Print the records again, matching each line exactly.

### Data shown
★ ★ ★ ★

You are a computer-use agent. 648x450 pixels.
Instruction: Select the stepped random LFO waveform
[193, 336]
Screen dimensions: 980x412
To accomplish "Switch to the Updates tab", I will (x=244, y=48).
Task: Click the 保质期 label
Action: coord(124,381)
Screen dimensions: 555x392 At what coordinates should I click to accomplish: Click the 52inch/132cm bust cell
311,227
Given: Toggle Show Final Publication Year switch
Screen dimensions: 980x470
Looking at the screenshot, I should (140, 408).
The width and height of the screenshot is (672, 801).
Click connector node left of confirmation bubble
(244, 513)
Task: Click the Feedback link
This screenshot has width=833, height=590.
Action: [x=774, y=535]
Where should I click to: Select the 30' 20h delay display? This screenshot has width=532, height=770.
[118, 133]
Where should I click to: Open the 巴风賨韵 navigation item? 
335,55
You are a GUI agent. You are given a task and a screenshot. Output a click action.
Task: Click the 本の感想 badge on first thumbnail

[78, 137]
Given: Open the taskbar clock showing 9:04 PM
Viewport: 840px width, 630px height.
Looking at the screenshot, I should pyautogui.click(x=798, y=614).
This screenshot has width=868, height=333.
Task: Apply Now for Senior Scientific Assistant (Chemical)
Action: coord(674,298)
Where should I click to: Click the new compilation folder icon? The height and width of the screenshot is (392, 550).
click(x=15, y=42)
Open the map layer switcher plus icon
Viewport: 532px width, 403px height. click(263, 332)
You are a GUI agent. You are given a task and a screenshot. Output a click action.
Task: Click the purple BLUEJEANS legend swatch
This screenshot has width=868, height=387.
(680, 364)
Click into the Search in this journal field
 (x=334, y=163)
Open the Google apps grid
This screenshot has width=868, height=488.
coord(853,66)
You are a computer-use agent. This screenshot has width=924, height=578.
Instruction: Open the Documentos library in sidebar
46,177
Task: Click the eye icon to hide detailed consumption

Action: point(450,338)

★ ★ ★ ★

### Completed task
You are a computer-use agent. 648x450 pixels.
Instruction: Select the stepped random LFO waveform
[193, 336]
Screen dimensions: 980x412
To accomplish "Switch to the Updates tab", I will (x=244, y=48).
Task: Click the 保质期 label
Action: coord(124,381)
Screen dimensions: 555x392 At what coordinates should I click to accomplish: Click the 52inch/132cm bust cell
311,227
Given: Toggle Show Final Publication Year switch
Screen dimensions: 980x470
Looking at the screenshot, I should (140, 408).
The width and height of the screenshot is (672, 801).
Click connector node left of confirmation bubble
(244, 513)
Task: Click the Feedback link
This screenshot has width=833, height=590.
Action: [x=774, y=535]
Where should I click to: Select the 30' 20h delay display? This screenshot has width=532, height=770.
[118, 133]
Where should I click to: Open the 巴风賨韵 navigation item? 
335,55
You are a GUI agent. You are given a task and a screenshot. Output a click action.
Task: Click the 本の感想 badge on first thumbnail

[78, 137]
Given: Open the taskbar clock showing 9:04 PM
Viewport: 840px width, 630px height.
Looking at the screenshot, I should pyautogui.click(x=798, y=614).
This screenshot has width=868, height=333.
Task: Apply Now for Senior Scientific Assistant (Chemical)
Action: coord(674,298)
Where should I click to: Click the new compilation folder icon? The height and width of the screenshot is (392, 550).
click(x=15, y=42)
Open the map layer switcher plus icon
Viewport: 532px width, 403px height. click(263, 332)
You are a GUI agent. You are given a task and a screenshot. Output a click action.
Task: Click the purple BLUEJEANS legend swatch
This screenshot has width=868, height=387.
(680, 364)
Click into the Search in this journal field
 (x=334, y=163)
Open the Google apps grid
This screenshot has width=868, height=488.
coord(853,66)
You are a computer-use agent. This screenshot has width=924, height=578.
Instruction: Open the Documentos library in sidebar
46,177
Task: Click the eye icon to hide detailed consumption

Action: point(450,338)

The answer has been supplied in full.